Entries taken from a collection:
--------------------

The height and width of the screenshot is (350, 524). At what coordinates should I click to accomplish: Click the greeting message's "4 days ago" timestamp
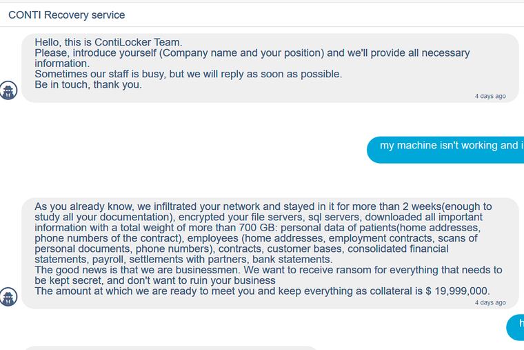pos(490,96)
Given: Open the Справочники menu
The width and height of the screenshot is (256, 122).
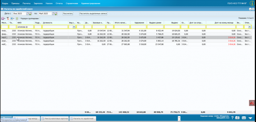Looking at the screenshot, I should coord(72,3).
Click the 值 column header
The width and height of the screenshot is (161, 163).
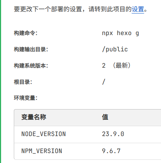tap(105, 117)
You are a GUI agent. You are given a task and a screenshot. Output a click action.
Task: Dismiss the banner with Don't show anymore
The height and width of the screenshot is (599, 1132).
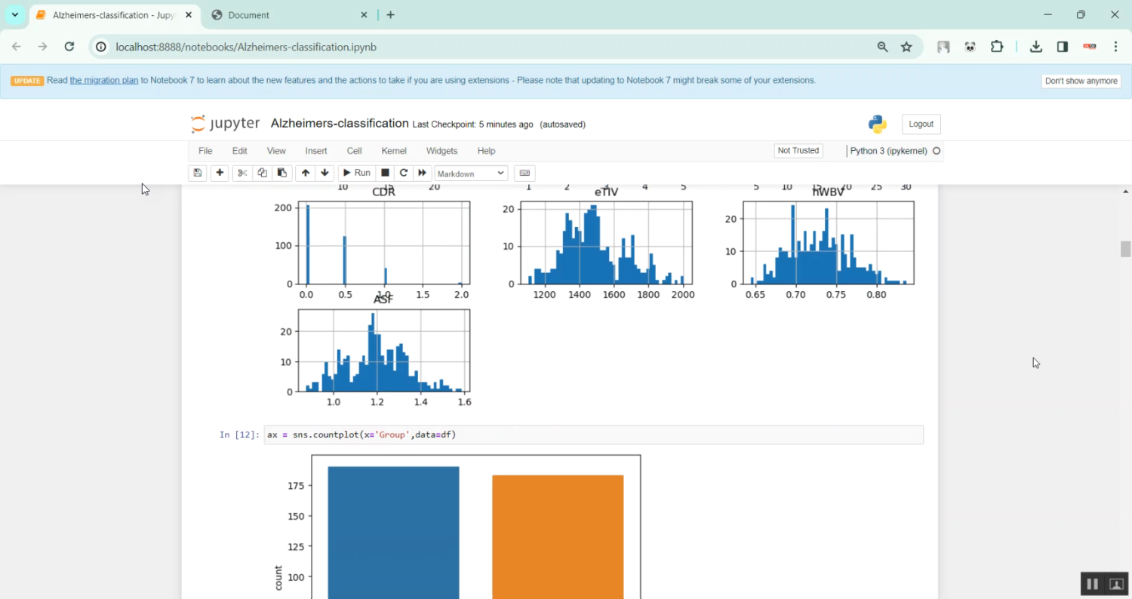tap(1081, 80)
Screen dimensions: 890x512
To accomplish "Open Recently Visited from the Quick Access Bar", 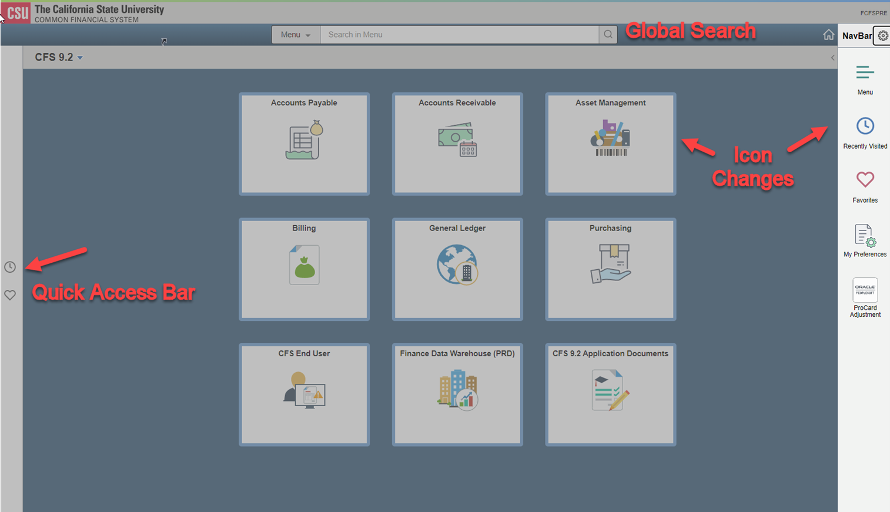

--------------------

→ **Task goal**
Only the lines from the one holding "You are a GUI" through the end of the records belong in the answer, copied exactly and without pictures.

→ **Solution to this task**
You are a GUI agent. You are given a task and a screenshot. Output a click action.
Task: Dismiss the banner with Don't show anymore
The height and width of the screenshot is (599, 1132).
tap(1081, 80)
Screen dimensions: 890x512
To accomplish "Open Recently Visited from the Quick Access Bar", 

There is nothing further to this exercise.